Word and item position data:
*-*-*

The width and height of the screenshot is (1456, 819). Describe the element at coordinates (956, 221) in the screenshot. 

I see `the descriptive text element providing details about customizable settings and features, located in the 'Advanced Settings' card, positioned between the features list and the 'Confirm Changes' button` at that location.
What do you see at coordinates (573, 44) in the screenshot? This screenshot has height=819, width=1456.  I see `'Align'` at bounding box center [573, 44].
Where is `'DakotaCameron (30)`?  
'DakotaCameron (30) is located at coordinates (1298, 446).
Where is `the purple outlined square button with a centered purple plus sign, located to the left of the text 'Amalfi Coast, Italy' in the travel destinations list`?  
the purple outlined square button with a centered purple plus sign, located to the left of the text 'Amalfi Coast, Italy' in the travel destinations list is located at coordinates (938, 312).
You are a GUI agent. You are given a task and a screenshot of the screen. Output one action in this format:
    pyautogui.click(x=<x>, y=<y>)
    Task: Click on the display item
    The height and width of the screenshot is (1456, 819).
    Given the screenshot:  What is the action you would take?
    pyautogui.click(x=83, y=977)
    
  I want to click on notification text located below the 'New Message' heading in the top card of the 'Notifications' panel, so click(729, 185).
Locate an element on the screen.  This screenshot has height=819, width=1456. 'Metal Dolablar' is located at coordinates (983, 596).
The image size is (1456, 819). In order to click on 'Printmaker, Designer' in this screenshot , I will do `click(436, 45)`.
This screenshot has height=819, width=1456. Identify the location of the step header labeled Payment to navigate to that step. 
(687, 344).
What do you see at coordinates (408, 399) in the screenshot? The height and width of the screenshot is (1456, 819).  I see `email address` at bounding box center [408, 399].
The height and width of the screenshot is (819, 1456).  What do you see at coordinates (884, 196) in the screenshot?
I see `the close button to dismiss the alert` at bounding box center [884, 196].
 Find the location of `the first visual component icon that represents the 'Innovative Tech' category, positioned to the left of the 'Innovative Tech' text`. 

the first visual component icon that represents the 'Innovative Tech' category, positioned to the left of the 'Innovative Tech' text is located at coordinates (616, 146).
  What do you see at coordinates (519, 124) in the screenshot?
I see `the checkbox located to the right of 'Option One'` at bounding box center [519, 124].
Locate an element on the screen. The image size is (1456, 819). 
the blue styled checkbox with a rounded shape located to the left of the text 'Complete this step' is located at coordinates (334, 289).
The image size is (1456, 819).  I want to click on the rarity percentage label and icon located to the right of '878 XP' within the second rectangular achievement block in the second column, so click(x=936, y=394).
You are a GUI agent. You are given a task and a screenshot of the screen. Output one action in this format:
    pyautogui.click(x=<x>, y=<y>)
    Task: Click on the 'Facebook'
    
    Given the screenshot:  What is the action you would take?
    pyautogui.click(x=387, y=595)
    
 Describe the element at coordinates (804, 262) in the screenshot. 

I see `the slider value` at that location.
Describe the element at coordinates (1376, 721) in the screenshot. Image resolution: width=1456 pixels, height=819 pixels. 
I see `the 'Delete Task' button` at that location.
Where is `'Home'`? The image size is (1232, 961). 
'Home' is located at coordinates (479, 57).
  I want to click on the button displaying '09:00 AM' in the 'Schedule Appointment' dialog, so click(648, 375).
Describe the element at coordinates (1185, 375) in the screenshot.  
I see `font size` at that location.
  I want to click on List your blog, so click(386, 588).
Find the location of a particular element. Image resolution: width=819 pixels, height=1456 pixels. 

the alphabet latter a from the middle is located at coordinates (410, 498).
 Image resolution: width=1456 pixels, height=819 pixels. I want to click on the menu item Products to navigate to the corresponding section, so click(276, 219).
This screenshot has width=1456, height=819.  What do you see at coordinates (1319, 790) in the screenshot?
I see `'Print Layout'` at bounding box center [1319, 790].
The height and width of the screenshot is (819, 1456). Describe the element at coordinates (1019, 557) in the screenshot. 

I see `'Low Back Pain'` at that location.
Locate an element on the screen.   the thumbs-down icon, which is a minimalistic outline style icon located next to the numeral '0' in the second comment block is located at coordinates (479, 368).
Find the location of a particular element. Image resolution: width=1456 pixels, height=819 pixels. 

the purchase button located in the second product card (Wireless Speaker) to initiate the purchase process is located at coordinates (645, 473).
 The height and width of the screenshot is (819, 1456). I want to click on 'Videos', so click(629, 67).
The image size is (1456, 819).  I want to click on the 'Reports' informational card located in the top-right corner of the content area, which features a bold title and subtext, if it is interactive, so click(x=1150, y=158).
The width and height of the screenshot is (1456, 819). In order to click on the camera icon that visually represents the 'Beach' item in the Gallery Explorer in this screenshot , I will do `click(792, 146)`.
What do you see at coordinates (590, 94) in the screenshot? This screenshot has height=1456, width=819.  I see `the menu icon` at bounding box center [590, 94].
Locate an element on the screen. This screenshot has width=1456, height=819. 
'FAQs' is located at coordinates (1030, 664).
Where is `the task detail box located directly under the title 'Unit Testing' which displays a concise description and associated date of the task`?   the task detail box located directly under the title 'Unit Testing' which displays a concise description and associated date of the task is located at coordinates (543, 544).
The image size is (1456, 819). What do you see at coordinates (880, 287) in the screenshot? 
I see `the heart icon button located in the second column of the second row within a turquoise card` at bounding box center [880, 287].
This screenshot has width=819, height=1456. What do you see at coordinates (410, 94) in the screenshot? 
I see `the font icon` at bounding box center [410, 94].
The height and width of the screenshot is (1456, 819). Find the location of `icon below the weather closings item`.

*-*-*

** Required work **
Arrange the lines of the records as a Markdown table with the columns "Row" and "Line," starting at the line that contains "Describe the element at coordinates (1185, 375)" and ending at the line that contains "I want to click on List". Leave out any blank lines.

** The answer **
| Row | Line |
|---|---|
| 1 | Describe the element at coordinates (1185, 375) in the screenshot.   |
| 2 | I see `font size` at that location. |
| 3 |   I want to click on List your blog, so click(386, 588). |